I know I post maybe too many pics of my children,and I don't apologise.With all the arguements going on about the sad state of the world,I've read many ideas of what we're(THEY'RE) doing wrong and who's to blame.I grew up in a s#itty situation and learned how dish out my anger,justifying my actions with"What did you expect?"When my son was born I was angry at God cause I didn't know how to love.I didn't think it was fair to bring a child into THIS unloving world.It was the Love and trust that my son showed me that ignited a promise;To find a path of spirtual healing that would and could insure his survival and purpose in this world.Together,for the last 18 years we have traveled that path.Soon he will seek to discover his own path.The God of my forefathers condemed me to hell.The God of my understanding today loved me enough to trust me with children,that they may teach me of the gift and power of his love for me.   
   AJ and his girl.Notice their left hands.They've been going together for almost two years and both are still "pure".I'm proud of them both!


----------



## glass man (May 16, 2009)

WHAT TWO GREAT LOOKING YOUNG PEOPLE! DANG IT DON'T SEEM THAT LONG AGO I WAS THAT YOUNG! I PRAY FOR THE BEST FOR THEM ANTHONY,AS WELL AS YOU MY BROTHER AND ALL ON THIS FORUM!  [&:]  JAMIE


----------



## RedGinger (May 16, 2009)

You have a very handsome son!  His girlfriend is pretty too.  I hope they have a great time!  When it's my time to have a kid and send it off to the prom, I'll probably be up all night worrying! LOL


----------



## ajohn (May 17, 2009)

I was up all night !I felt like such a ..........parent[].How funny.They had a great time.He spent an hour and a half tonight telling me all about it.
   When I watch those two interacting,it gives me hope in the power of young love,we got a fighting chance.  Thanks guys for the kind thoughts.Anthony.


----------



## bottlekay (May 17, 2009)

.


----------



## whitefeather (May 17, 2009)

Beautiful  []!



 Blessings Whitefeather


----------



## glass man (May 17, 2009)

> ORIGINAL: lobeycat
> 
> you were never young jamie you came out of the womb and hit the ground running[]  YOU ARE RIGHT! I THINK WE GOT THAT IN COMMON,MAN![8D]


----------



## glass man (May 17, 2009)

> ORIGINAL: ajohn
> 
> I was up all night !I felt like such a ..........parent[].How funny.They had a great time.He spent an hour and a half tonight telling me all about it.
> When I watch those two interacting,it gives me hope in the power of young love,we got a fighting chance.  Thanks guys for the kind thoughts.Anthony.
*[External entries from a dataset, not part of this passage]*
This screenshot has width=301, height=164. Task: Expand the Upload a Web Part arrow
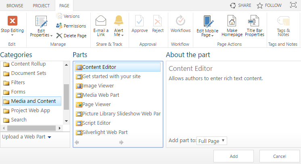(49, 137)
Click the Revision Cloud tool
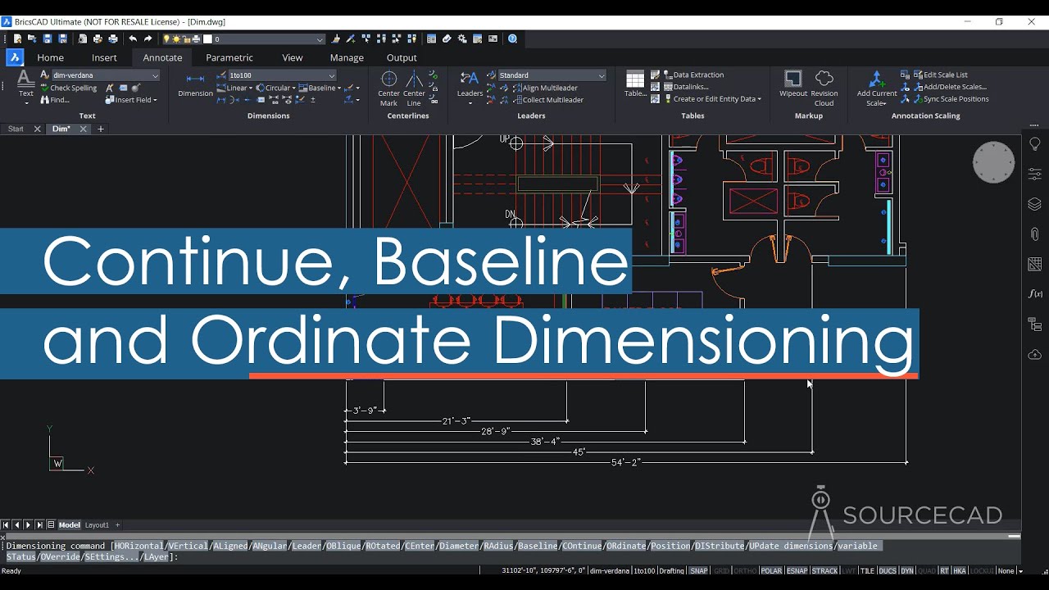1049x590 pixels. (x=823, y=84)
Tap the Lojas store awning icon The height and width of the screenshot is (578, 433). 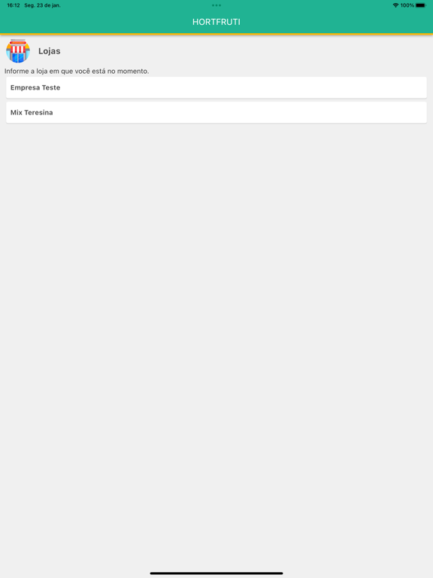(18, 51)
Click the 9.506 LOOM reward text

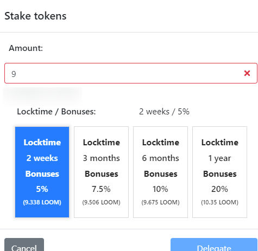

 HOW WONDERFUL! WISH ALL SONS AND DADS WERE LIKE THIS! GROWING UP IN THE SIXTES IT WAS RARE. MY DAD AND ME AGREED ON LITTLE TILL BOTH BECAME CHRISTIANS LATTER ON. GLAD TO SAY AT THE END THOUGH WE WERE GREAT BUDS! HOPE YOU TOO ARE FOR ....... EVER! GOD BLESS YOU ANTHONY AND YOUR SON AND DAUGHTER. [PS-TELL YOUR SON THE ATL. FALCONS NEEDS PASS RUSHERS BIG TIME!]  JAMIE


----------



## Rockhounder55 (May 17, 2009)

Hey AJ, great looking son. I never did the "married with children" thing, and for the most part, I don't regret it. That is, until I see a pic such as yours, with you and your boy. I kick myself and wonder, why didn't I do that?


----------